The idea for research and travel to historic sites originated with Keith W. Perkins, former chair of the Department of Church History and Doctrine. As the childhood home of Joseph Smith, New England was selected for the initial symposium in the summer of 1985 because “it is the birthplace and seedbed of Mormonism.”[2] Following completion of their research, participants in the original study reflected on the experience, noting that “future teaching concerning the Saints, the Macks, the Smiths, and New England would never again be the same [because] people, places and events in New England were now a living part of their consciousness.”[3]

Subsequent studies continued the focus on sites significant to both the early and modern Church including Arizona (1986), New York (1988, 1999), Ohio (1989, 2004), Missouri (1991), Illinois (1993), and Pennsylvania (1999). Later editions coincided with sesquicentennial celebrations of the Church in Great Britain (1987), California (1996), and continental Europe (2000) or shined a historical light on Church growth in international regions like Western Canada (1998), Upper Canada (2004), and the Pacific Isles (2008). Visits to each region included interactions with members, leaders, and local historians. Overall, the program has amassed a significant body of scholarly work on historic Church sites, including more than 175 articles devoted to the regional themes.

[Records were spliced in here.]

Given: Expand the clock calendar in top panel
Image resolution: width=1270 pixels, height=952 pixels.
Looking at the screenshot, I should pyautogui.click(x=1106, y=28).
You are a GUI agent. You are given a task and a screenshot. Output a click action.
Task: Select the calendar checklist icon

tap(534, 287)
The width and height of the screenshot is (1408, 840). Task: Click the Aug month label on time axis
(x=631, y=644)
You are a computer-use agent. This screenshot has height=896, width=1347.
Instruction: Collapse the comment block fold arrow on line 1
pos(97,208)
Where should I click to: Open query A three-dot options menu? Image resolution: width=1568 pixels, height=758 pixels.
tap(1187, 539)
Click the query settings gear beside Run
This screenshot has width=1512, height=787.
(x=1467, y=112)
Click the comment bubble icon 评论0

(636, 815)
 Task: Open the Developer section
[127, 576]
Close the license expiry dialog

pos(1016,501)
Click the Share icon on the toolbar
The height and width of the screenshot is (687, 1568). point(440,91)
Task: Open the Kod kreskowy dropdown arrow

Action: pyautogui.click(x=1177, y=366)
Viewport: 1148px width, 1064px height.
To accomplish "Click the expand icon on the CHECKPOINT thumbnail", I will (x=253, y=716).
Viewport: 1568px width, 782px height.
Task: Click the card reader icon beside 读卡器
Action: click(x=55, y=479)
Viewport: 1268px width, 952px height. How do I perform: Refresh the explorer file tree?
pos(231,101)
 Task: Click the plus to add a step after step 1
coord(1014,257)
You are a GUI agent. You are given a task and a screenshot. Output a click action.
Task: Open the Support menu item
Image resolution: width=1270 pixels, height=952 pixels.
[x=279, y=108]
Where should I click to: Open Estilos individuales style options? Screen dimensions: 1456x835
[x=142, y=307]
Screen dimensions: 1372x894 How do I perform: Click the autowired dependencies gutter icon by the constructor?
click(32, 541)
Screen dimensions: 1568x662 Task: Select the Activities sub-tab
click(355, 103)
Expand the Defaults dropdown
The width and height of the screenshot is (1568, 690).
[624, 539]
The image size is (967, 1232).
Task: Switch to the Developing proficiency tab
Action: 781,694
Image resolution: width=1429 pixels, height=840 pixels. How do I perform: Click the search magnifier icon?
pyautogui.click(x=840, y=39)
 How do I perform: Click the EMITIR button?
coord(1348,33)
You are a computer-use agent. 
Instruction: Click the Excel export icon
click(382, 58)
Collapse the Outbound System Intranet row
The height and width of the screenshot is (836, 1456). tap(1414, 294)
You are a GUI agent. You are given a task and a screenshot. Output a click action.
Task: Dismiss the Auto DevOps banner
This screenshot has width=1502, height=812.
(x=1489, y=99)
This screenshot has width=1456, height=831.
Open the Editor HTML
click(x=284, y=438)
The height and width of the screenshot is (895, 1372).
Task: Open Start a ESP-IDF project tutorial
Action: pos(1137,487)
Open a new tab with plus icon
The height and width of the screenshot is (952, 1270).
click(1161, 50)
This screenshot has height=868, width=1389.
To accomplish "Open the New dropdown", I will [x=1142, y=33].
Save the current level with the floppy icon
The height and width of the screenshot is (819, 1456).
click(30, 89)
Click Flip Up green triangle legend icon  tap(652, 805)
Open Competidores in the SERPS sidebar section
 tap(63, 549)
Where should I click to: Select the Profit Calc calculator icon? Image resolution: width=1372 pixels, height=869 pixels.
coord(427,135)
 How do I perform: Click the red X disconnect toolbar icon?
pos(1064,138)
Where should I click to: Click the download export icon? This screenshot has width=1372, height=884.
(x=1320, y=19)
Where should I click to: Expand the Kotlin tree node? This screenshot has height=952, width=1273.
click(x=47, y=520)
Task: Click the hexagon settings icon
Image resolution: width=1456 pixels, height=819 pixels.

Editors for the 1988 New York symposium summarized the impact of these studies. “For the historian,” Larry C. Porter, Milton V. Backman Jr., and Susan Easton Black wrote, “there is little that can compensate for standing on the ground where events transpired. Even with the many changes that have come through the years, there is a particular sense of physical direction, setting, and certainly a feel for the historical events themselves which can be recreated, if only in part, by being on-site.”[4] The Regional Studies series has “increased our ability as teachers to illustrate more accurately the historical and spiritual legacy of The Church of Jesus Christ of Latter-day Saints.”[5]

Notes

[1] Boyd K. Packer, “The Snow-White Birds,” BYU, Annual University Conference, 1995.

[2] Donald Q. Cannon, ed., Regional Studies in Latter-day Saint Church History: New England (Provo, UT: Department of Church History and Doctrine, Brigham Young University, 1988), v.

[3] Cannon, New England, v.

[4] Larry C. Porter, Milton V. Backman Jr., and Susan Easton Black, eds., Regional Studies in Latter-day Saint Church History: New York (Provo, UT: Department of Church History and Doctrine, Brigham Young University, 1988), ix.

[5] Porter, Backman, and Black, New York, ix.